Oh, it's the CIA's top union arm, the AFL-CIO, who's behind the same thing in Brazil.
And by the way, let me get the kicker here.
I mentioned there's four core force for Ned, right?
The IRI, NDI, Solidarity Center.
You know what the fourth one is?
It's called CPA, the Center for International Private Enterprise.
You know what that is?
That's the CIA's liaison to the Chamber of Commerce.
The exact two groups, the AFL-CIO and the Chamber of Commerce, who teamed up, had an agreement published in Time magazine to oust Trump if he won the election in 2020, teamed up through the National Endowment for Democracy working in Brazil, that ousted Bolsonaro.
And if you remember, they were the ones who were training the judges.
They were the ones who ran that whole network.
NDI, they set up a whole coalition.
It was called D4D, Designed for Democracy, spun a spider's web around virtually every Brazilian institution around information control.
Patrick, I have a question for Mike.
Can I do that?
Mike, do you fear for our life?
Because you are the National CIA and the whole scheme.
Do you fear for our life?
I think assassinations are a lot rarer nowadays.
They've moved towards prosecutors as a much cleaner way to do it.
There's been a lot of blowback from assassinations, and they're upset about it.
They're very upset about it.
The blowback, you know, there's the interesting case of JFK, for example.
And even today, the censors talk about conspiracy theories about the CIA maybe assassinating.
It was published in the late 90s during the declassifications that the CIA was opening Lee Harvey Oswald's mail before he received it because they had a counterintelligence probe on him.
But what I'm getting at is, it's very messy when you take out a high-profile figure in an assassination.
It's messy because whenever there's a tilt of power, there are attempts to try to get transparency.
If you read the CIA assassination guide, which I've done on my ex account, and it's very funny, this came out during the church committee hearings.

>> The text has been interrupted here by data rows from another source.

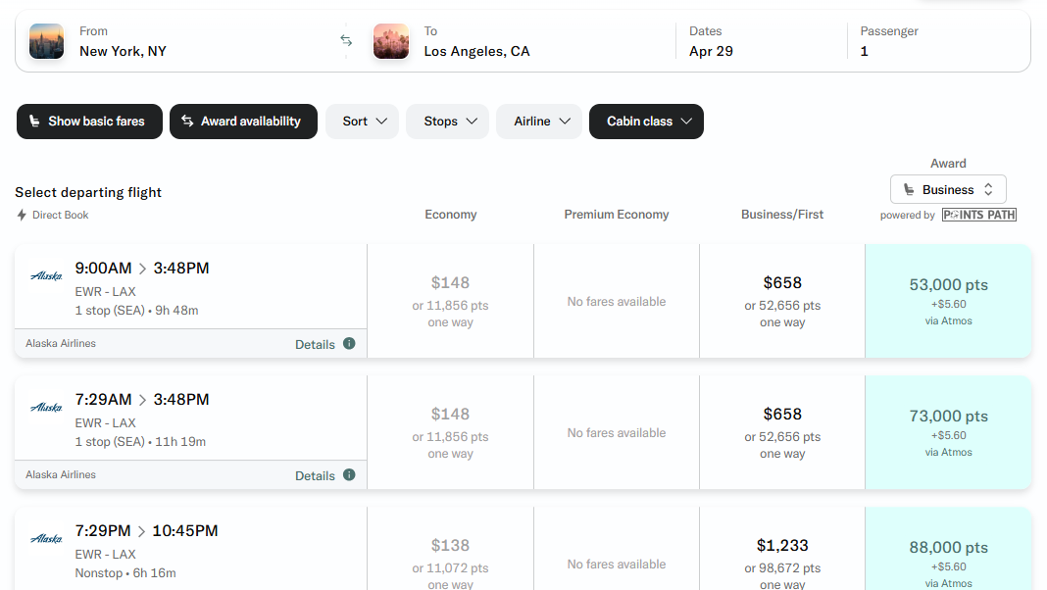Viewport: 1047px width, 590px height.
Task: Click the Direct Book cursor icon
Action: tap(20, 214)
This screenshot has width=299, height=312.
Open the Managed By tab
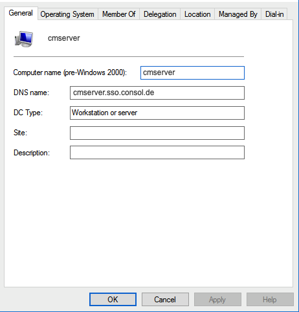coord(238,14)
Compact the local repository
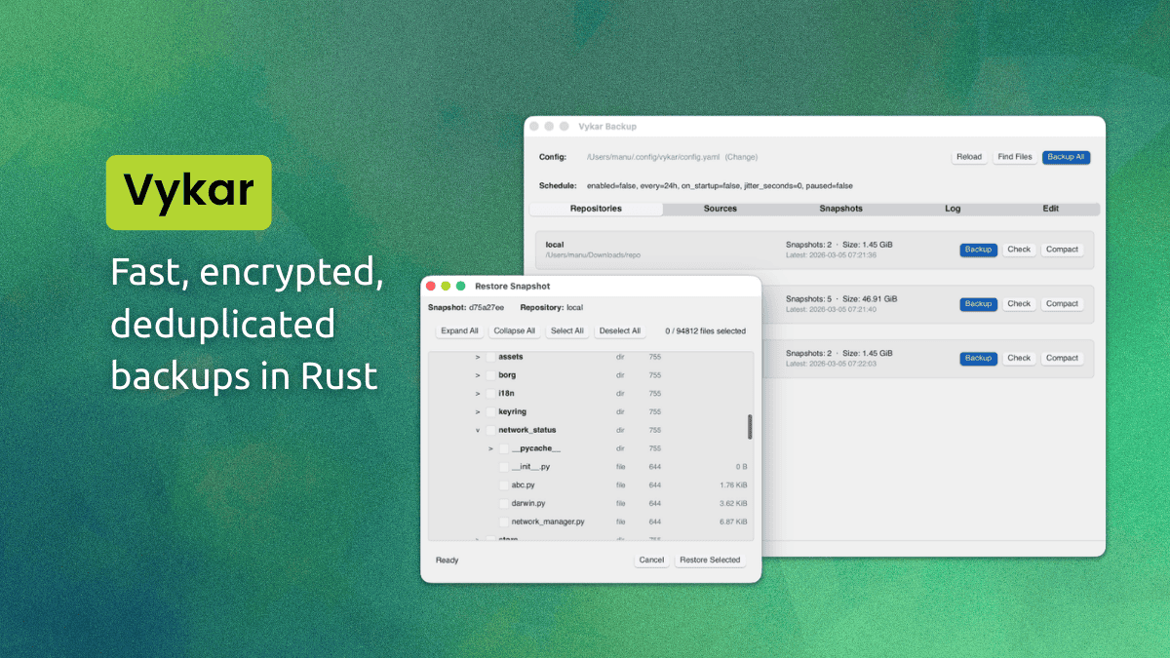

And actually, it came out in the 1990s during the JFK declassifications.
But they talk about how it's imperative to make sure that there's only casual investigation afterwards and that these things don't have long memories in terms of investigation.
And it was outlawed.
And these things are never done directly by the agency.

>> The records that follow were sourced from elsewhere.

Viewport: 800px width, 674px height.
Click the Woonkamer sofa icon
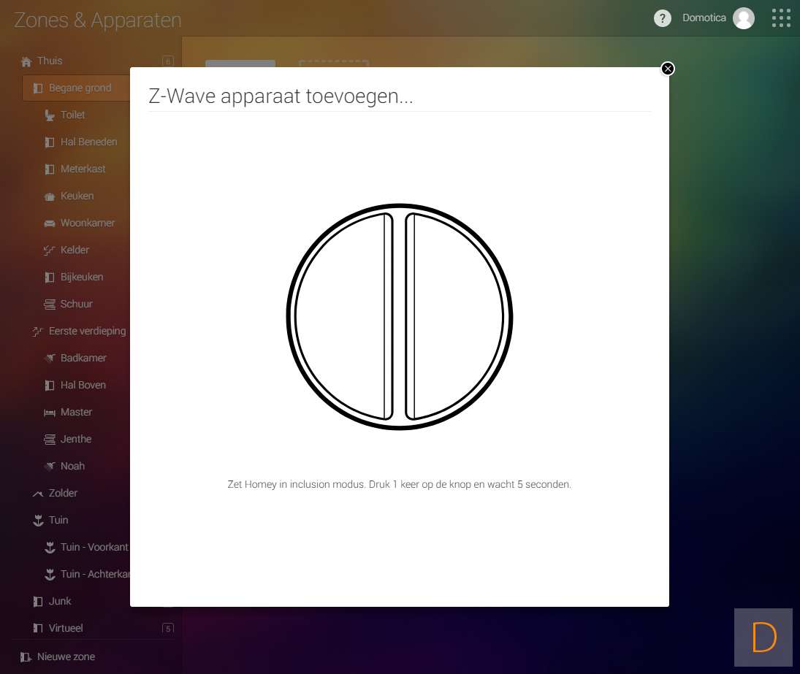tap(50, 223)
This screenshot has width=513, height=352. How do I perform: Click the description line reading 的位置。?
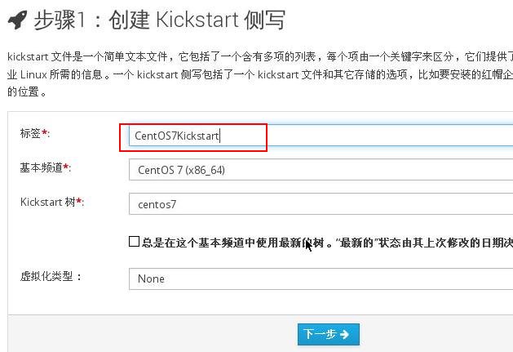pyautogui.click(x=27, y=91)
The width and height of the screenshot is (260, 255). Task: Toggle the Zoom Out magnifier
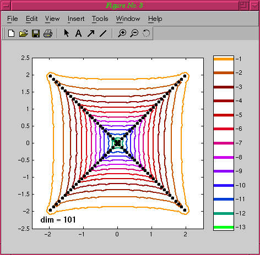click(x=134, y=34)
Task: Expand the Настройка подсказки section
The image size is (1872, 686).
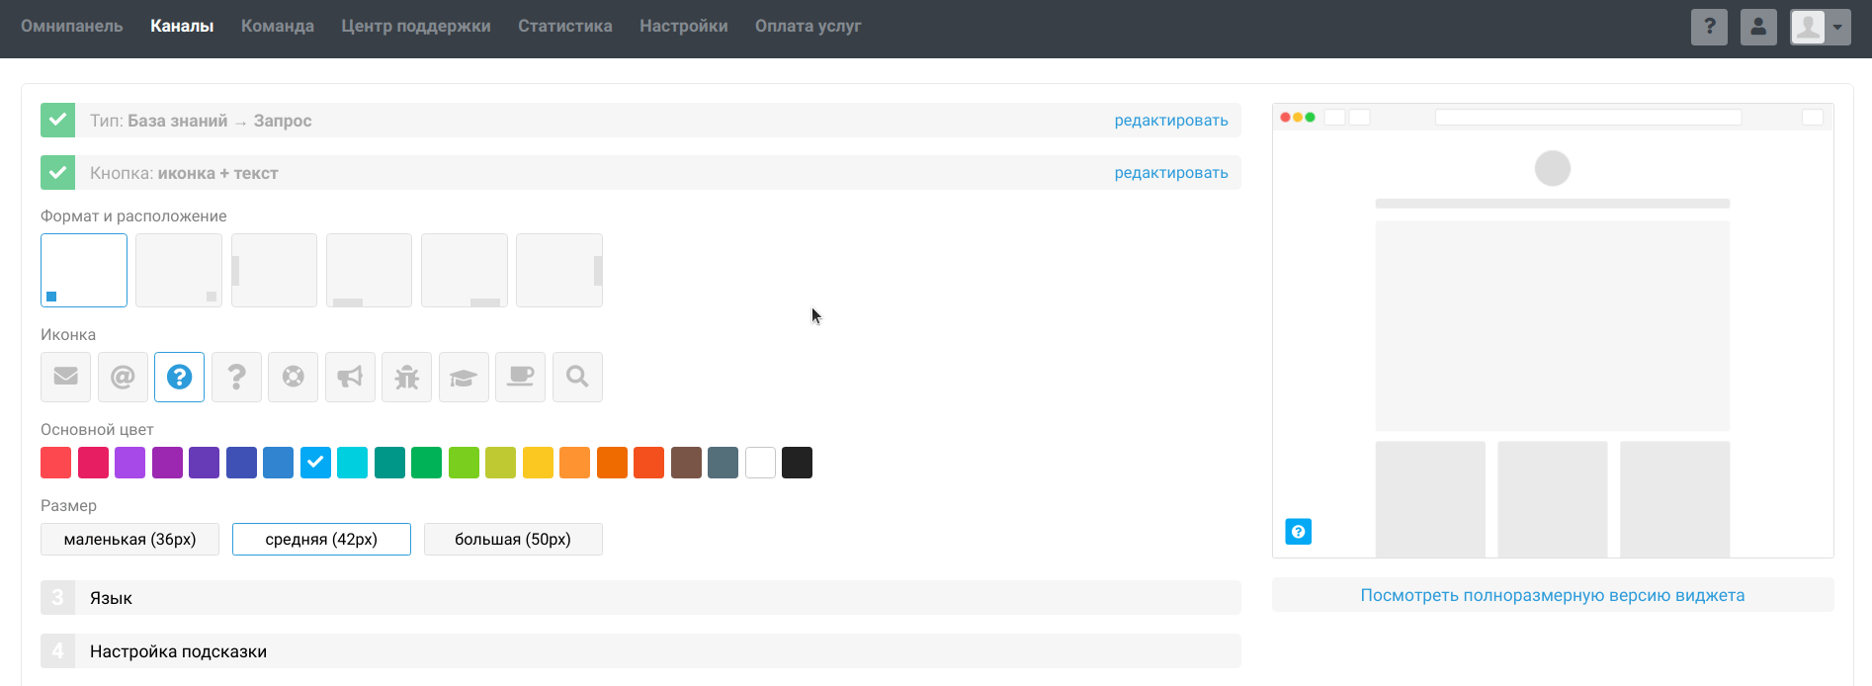Action: coord(178,651)
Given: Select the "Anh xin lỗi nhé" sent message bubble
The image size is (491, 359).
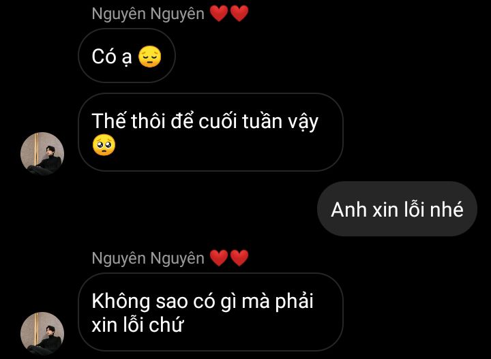Looking at the screenshot, I should tap(397, 208).
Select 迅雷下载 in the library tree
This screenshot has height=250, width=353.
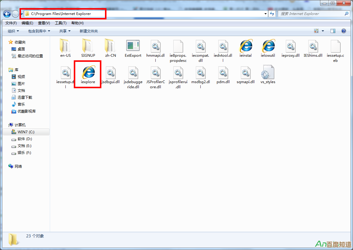tap(25, 97)
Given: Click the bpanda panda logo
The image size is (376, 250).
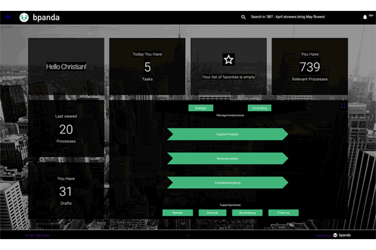Looking at the screenshot, I should 24,18.
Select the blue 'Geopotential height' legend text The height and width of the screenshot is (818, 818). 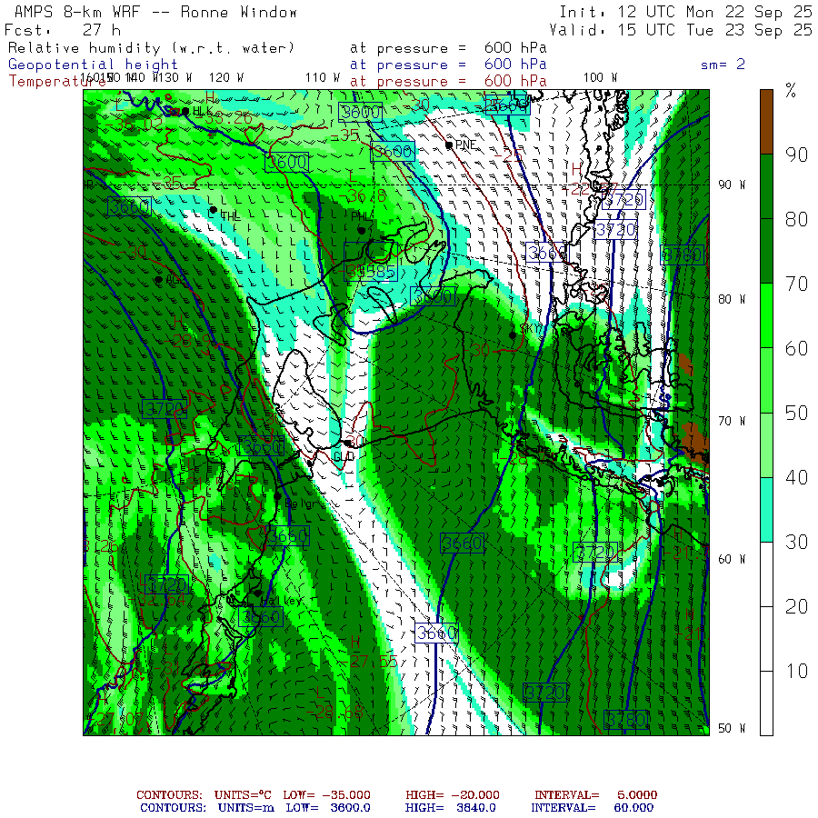[x=94, y=65]
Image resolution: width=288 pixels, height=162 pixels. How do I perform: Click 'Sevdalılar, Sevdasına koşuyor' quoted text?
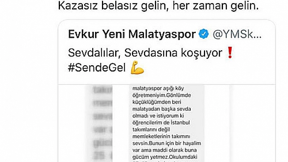(145, 53)
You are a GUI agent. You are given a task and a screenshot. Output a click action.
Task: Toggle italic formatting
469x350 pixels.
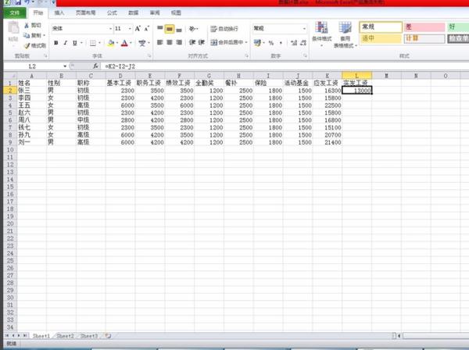tap(66, 43)
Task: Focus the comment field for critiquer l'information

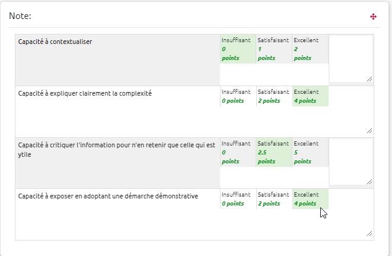Action: tap(351, 162)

It's always through contractors, other groups.
But what they've moved towards is judicial assassination.
That's the clean way to do it.
You get them accused of a crime, you throw them away for the rest of their life.

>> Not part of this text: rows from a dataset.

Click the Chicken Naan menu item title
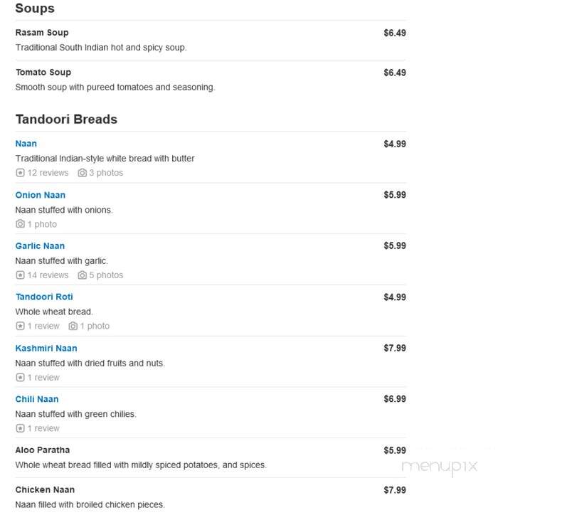The image size is (567, 525). point(45,489)
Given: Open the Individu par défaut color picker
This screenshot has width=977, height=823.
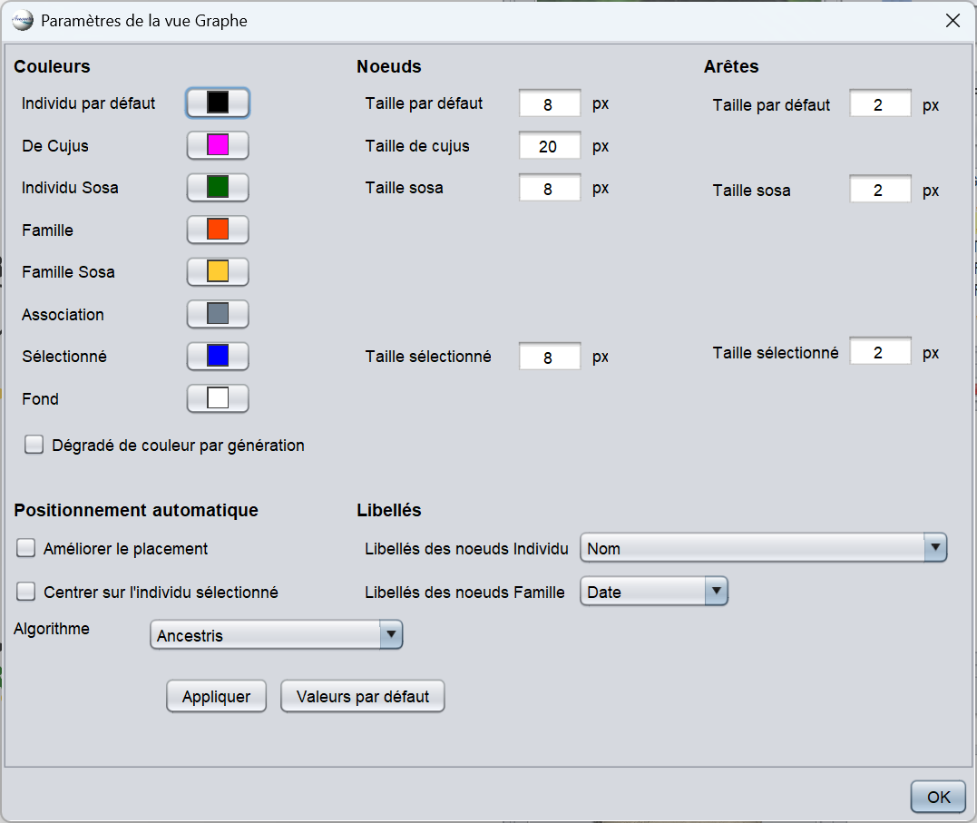Looking at the screenshot, I should click(218, 103).
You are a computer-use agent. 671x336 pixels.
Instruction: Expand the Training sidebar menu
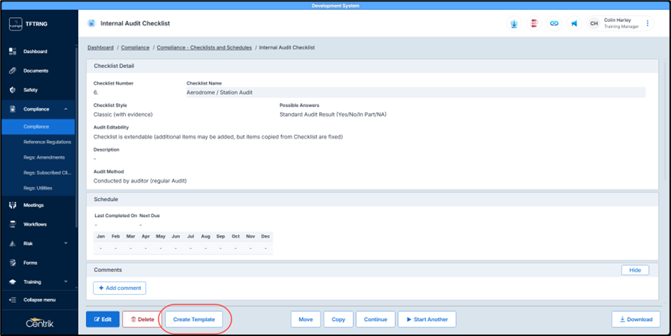point(65,282)
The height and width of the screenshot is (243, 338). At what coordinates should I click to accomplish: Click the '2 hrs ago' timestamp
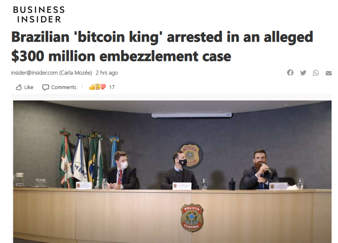pyautogui.click(x=107, y=73)
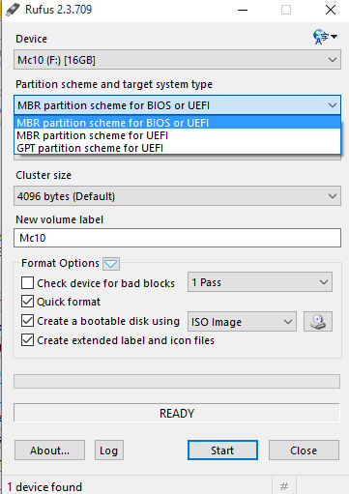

With Trump, with what they're doing to Bolsonaro.
And it was my expectation that that was going to happen to me eventually, whether it was going to be under the Biden administration.
I mean, I saw practically everyone, everyone else who made impact be arrested by Merrick Garland and his goons.
I thank the Lord every day that that Justice Department has been replaced because I think the joke I say is they throw me away for 30 years for premeditated jaywalking.
They would find a reason, and it's as good as assassination.
But that doesn't matter to me.
I feel a deep sense of purpose.
I'm happy that there's an audience now for the things I talk about, but I was doing it.
I do it.
Throw me in a jail cell and I'll be, you know, I'll finish my book or I'll try to convince the other people in the prison.
I can't turn this off even if I wanted to.
So it doesn't really feel like it has to me.
Thank you.
My question for you.
So this is the part where when I was Brazil, it made me think about Iran, U.S. They've had seven constitutions last hundred years.
These guys have had it, right?
We have the oldest constitution in the world.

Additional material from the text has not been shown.